| 'Zamir' in Urdu means 'conscience', and
that is what Zamir Niazi, that great chronicler of media freedoms and censorships,
was to so many of us - our conscience. His death on June 11, 2020 is a huge
blow to those struggling for freedom and justice in Pakistan.
His frail, white-clad figure belied the steel within, and the formidable will power that kept him going long past doctors' predictions. Till the last, he was working, perched at the edge of his bed, over-sized glasses dominating his thin, broad-browed face framed by long hair, surrounded by books, papers and other references, a telephone set handy by his side.
Uncharacteristically for a man of his generation, he had no hesitation in picking up that telephone to call a younger colleague in appreciation of a recently published article, to share outrage at yet another violation of media freedom and ask what the journalists' community was doing about it. Each successive blow to media freedom in Pakistan saddened him, but you could almost see the gleam in his eyes as he rose to the challenges these restrictions posed, even as you strained to hear his soft voice over the phone.
Or he would call to seek information - usually, references for something he had read or heard about. A meticulous indexer, he sought the original source. He never took such help for granted, often ringing again later to voice his thanks.
Zamir Niazi was a symbol of the fight for a free media and freedom of _expression. A voracious reader, he was totally un-acquisitive in the material sense -- except when it came to his passion, books and journals. His trailblazing first book, 'Press in Chains', 1986, published by the Karachi Press Club, ran to several editions. The Zia regime still enforced press censorship in a crude and heavy-handed way - very different from the more subtle, hidden constraints and pressures of the present day dominated by what Zamir Sahib deridingly called 'presstitutes' controlled by the corporate sector and self-censorship.
'Press under Seige' (1992) and 'The Web of Censorship' (1994) firmly established him as a one-man institution on media rights and responsibilities. He was awarded the HRCP's Nisar Osmani Award for Courage in Journalism, 1997, named for another outstanding and courageous journalist, who like him was a man of not just words, but deeds.
When the government banned six newspapers at one go in 1995, Zamir Niazi demonstrated the moral fibre that few possess, by returning his prestigious Pride of Performance award along with its accompanying Rs 50,000, to then President Farooq Leghari. His letter to Leghari was unrelenting in its condemnation:
"Never in the bleak history of Pakistan, not even under the tyrants who have ruled over us, have six newspapers been banned by the stroke of a single pen, using the cover of the draconian Maintenance of Public Order Ordinance 1960. This was done by the government of the state you head, without it having assigned any justifiable specific reason. An appeal against an order passed under the MPO Ordinance lies only (with) the government. This is tantamount to appealing to Nero for relief against a death sentence handed down by Nero," he wrote in a letter to the President.
When Nawaz Sharif's government persecuted the Jang group in 1998, ostensibly over tax returns but actually because of plans to launch a television news channel, Zamir Niazi, despite ill health, was there at the demonstrations.
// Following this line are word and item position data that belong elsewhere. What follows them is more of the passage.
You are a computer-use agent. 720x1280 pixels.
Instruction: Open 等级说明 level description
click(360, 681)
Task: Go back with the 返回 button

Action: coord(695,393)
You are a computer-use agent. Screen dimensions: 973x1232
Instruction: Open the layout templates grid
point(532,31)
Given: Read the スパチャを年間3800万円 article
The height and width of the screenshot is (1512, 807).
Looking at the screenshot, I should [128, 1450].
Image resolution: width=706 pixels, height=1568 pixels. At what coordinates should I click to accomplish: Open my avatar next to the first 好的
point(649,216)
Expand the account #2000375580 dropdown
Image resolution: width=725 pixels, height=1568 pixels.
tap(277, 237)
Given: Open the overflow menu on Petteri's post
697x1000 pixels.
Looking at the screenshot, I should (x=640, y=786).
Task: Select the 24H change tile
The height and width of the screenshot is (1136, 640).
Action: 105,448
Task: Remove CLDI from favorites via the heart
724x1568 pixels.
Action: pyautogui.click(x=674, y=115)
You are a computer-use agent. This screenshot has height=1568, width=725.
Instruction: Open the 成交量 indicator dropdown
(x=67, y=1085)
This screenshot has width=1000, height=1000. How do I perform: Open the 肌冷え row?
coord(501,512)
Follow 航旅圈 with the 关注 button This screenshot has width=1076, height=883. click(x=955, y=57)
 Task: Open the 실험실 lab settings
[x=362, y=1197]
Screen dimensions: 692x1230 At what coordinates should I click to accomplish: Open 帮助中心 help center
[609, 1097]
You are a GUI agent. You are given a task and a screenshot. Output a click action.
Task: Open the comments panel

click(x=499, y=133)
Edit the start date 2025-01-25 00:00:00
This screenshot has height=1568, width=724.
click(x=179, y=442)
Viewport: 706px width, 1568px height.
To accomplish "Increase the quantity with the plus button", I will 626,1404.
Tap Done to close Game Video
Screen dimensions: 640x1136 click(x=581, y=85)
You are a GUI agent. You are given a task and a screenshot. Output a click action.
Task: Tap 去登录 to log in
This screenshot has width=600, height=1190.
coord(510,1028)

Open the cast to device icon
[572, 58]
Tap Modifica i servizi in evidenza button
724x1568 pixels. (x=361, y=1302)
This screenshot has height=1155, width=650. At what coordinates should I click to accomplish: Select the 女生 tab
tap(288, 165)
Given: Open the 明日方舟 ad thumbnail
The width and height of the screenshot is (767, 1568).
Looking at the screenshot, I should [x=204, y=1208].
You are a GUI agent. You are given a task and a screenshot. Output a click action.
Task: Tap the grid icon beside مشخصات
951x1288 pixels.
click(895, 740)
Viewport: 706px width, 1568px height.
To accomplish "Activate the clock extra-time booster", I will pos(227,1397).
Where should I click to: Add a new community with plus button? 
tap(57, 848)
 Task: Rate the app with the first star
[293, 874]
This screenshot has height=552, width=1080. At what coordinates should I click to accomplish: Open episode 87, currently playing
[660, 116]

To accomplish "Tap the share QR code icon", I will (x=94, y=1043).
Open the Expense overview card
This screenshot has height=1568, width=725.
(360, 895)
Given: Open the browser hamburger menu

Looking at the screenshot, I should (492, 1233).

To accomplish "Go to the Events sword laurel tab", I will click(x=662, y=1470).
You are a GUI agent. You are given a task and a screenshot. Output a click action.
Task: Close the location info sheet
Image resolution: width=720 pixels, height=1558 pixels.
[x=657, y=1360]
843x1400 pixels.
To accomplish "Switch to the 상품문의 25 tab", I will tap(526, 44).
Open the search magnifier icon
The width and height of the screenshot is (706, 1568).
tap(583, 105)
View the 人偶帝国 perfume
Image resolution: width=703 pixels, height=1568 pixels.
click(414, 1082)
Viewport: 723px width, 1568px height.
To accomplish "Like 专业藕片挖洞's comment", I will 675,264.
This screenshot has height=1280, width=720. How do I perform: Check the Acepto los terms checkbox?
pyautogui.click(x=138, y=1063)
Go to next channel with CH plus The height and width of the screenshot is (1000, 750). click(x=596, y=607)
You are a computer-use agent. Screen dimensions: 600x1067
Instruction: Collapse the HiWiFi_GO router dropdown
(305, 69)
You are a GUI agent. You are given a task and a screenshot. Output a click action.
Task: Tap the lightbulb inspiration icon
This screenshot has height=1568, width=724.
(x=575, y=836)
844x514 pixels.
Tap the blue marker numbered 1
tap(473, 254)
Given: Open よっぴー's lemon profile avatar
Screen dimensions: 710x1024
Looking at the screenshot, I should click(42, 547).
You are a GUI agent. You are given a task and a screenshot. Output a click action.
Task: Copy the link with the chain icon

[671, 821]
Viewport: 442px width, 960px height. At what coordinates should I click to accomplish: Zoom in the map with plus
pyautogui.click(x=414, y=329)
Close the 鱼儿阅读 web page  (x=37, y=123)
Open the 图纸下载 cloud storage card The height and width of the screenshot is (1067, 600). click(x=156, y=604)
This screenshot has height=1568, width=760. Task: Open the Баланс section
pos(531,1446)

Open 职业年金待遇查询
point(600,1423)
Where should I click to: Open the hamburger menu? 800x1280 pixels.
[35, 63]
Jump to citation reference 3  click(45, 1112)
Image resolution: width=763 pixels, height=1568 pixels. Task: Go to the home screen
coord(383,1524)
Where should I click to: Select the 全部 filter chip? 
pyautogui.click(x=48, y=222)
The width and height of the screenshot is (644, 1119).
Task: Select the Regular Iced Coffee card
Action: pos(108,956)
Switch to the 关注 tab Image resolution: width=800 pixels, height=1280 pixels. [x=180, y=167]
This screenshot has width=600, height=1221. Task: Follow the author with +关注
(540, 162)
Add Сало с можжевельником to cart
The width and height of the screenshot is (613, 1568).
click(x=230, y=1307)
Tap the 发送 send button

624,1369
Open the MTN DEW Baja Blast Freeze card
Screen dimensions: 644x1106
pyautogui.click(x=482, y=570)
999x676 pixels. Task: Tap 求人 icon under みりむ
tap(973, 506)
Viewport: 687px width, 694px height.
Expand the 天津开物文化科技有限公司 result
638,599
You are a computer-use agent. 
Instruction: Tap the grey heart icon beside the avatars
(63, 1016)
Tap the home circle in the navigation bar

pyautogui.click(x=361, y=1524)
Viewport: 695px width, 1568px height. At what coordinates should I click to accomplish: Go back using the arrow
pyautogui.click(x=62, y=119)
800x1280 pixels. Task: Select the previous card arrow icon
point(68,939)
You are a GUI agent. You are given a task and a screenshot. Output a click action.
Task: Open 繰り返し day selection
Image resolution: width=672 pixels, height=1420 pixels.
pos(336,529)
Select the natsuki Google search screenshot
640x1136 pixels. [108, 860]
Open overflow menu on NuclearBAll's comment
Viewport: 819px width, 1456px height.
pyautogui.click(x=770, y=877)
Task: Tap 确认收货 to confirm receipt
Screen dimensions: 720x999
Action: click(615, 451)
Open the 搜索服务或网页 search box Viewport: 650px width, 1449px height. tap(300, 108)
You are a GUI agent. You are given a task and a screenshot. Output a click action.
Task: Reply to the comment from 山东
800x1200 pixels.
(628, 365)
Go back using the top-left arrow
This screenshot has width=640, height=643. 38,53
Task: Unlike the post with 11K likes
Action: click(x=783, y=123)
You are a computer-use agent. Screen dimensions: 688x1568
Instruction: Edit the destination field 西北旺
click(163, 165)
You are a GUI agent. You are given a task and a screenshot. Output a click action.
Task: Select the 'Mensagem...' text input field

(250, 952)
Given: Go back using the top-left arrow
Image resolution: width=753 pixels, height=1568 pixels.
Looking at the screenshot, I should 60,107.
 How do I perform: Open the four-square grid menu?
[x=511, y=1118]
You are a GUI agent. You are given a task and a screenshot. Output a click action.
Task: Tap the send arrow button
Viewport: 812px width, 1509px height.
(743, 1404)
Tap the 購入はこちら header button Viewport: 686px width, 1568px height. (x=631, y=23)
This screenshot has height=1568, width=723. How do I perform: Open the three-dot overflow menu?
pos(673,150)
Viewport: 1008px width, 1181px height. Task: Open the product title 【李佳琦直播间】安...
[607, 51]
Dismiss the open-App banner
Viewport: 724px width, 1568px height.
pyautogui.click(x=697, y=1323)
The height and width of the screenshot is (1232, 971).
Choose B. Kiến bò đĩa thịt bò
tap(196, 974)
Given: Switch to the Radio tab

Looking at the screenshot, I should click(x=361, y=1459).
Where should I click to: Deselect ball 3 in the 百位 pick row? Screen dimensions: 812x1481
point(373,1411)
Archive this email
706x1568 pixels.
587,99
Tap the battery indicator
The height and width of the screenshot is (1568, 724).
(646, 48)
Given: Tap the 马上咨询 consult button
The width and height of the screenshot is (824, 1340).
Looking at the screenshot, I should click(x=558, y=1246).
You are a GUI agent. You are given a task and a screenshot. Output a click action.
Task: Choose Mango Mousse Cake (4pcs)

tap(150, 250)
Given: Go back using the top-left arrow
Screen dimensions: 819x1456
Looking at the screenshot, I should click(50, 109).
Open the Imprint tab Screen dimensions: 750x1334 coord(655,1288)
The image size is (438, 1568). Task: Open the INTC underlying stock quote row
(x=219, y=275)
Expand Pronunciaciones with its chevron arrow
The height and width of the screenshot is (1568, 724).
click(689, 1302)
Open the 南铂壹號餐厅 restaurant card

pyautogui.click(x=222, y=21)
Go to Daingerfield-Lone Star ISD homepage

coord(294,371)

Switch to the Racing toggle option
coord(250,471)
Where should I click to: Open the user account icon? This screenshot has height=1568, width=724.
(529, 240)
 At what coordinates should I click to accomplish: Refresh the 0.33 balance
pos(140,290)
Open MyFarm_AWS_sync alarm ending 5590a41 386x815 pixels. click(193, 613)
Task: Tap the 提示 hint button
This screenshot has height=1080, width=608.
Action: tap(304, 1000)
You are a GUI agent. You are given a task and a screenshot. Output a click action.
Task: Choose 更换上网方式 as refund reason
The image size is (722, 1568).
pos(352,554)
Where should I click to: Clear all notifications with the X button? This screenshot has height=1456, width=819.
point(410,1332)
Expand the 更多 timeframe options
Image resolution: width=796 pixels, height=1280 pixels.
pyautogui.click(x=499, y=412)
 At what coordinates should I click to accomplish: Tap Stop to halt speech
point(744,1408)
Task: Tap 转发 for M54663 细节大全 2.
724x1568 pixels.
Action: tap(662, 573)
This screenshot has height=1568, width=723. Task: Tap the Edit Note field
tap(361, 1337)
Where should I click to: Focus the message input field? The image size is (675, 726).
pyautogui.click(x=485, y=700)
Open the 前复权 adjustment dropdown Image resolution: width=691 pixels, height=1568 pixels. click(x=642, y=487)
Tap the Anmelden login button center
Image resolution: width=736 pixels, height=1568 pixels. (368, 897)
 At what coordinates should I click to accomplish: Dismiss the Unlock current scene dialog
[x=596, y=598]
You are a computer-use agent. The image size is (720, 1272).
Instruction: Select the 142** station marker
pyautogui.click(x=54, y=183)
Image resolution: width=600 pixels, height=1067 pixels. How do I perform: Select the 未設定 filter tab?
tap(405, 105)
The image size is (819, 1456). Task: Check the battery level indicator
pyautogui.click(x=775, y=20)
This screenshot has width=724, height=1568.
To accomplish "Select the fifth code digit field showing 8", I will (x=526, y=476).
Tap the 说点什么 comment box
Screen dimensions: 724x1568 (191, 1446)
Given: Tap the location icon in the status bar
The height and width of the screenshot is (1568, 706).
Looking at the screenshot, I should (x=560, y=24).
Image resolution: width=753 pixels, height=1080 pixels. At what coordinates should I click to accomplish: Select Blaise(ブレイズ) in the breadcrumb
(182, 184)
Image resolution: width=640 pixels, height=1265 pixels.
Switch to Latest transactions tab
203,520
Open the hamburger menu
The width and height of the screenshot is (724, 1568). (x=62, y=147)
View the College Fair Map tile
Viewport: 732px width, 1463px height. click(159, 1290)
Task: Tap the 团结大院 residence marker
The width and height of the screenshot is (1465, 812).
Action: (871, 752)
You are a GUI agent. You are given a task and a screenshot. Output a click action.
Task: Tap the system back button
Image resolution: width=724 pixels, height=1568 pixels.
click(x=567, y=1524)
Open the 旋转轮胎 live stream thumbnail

The nuclear explosions of 1998 pushed him into editing 'Zameen ka Nauha' (Elegy for the Earth), an Urdu anthology of anti-nuclear poems and essays, published on the second anniversary of Pakistan's tests (Scherezade, Karachi, 2000).
Even when ill-health made him almost house-bound, he never complained. "We must meet," he good-humouredly told my father, "but us old people now have to be carried around everywhere!"
Always happy to receive visitors, he was an entertaining host, with his incisive analyses of the present political situation, laced with gentle humour. "Arey, how could you go to my city alone, you should have taken me along in your suitcase," he joked after I returned from attending the World Social Forum in Bombay. It turned out that his mother had just passed away there - typically, he conveyed the information without sentimentality.
Young at heart and forward-looking, he lived in the present and for the future, taking on in his last years a project that a younger person would have quailed at - censorship worldwide, through the ages. His anger at the destruction of precious records in Iraq catalysed him into even more feverish activity towards completing the book, to be titled, 'Books in Chains, Libraries in Flames' -- a culmination of his life's works that he knew was a race against time.
Zamir Niazi lost that race, but someone should pick up the material he so painstakingly collected, and complete it. That would be a fitting tribute to our Zamir.